I am trying to change the value of a global variable using a function.
Here is my js code:
var name="Samir";
var status=true;
function func1 () {
status=false;
name="sunny"
}
func1();
console.log(name);
console.log(status);
This works fine, but I was curious about how to implement the same functionality using typescript. Please guide me
CodePudding user response:
declare global {
name: string;
status: boolean;
}
function func1 () {
globalThis.status = false;
globalThis.name = "sunny"
}
CodePudding user response:
Your function is a poorly constructed example that works in JavaScript but not in valid in TypeScript.
Check the code here: TS Playground
The errors are
- Cannot redeclare block-scoped variable 'name'.'
- Subsequent variable declarations must have the same type. Variable 'status' must be of type 'string', but here has type 'boolean'.
- Type 'boolean' is not assignable to type 'string'.

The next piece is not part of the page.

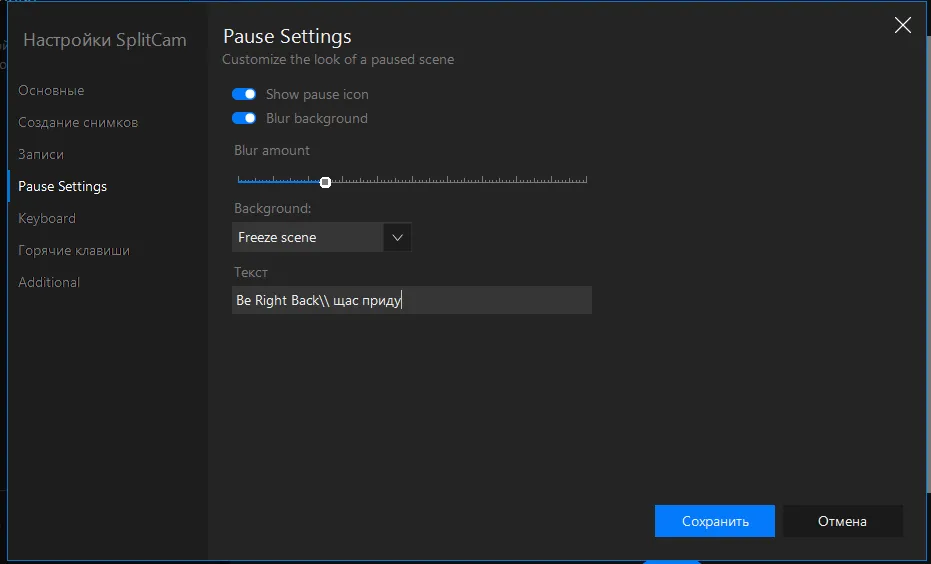Go to the Создание снимков section

78,122
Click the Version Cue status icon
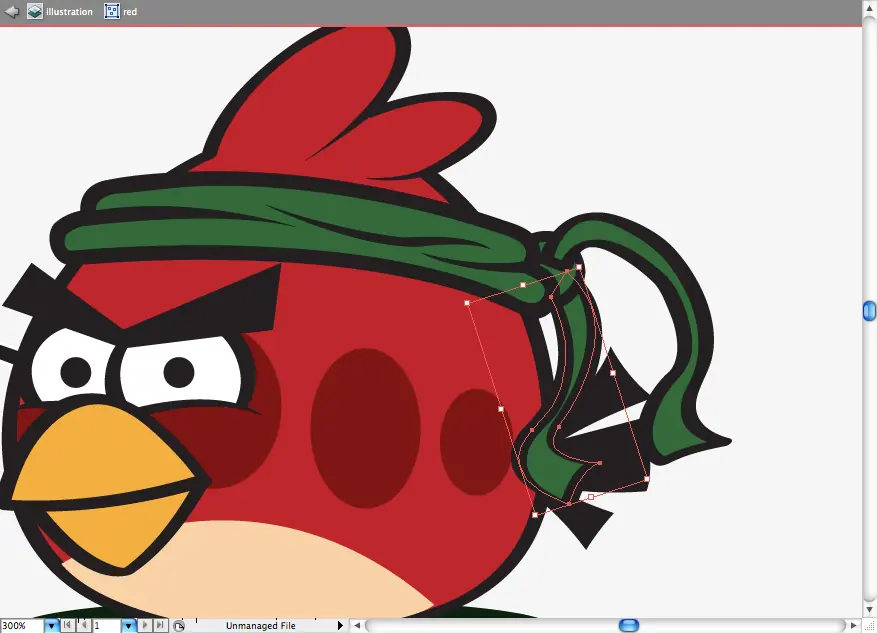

- Cannot assign to 'name' because it is a constant.
Valid JS code will be,
let userName = "Samir";
let userStatus = true;
function func1 (userName, userStatus) {
userStatus = userStatus;
userName = userName;
}
func1("sunny", false);
console.log(userName);
console.log(userStatus);
Any valid JavaScript will pass through the TS compiler as TS is a superset of JS.
Make it type-safe by changing your function signature to
function func1 (userName: string, status: boolean)
CodePudding user response:
name
and status
are actually window
properties. All you need to do is use different names and TS will not complain.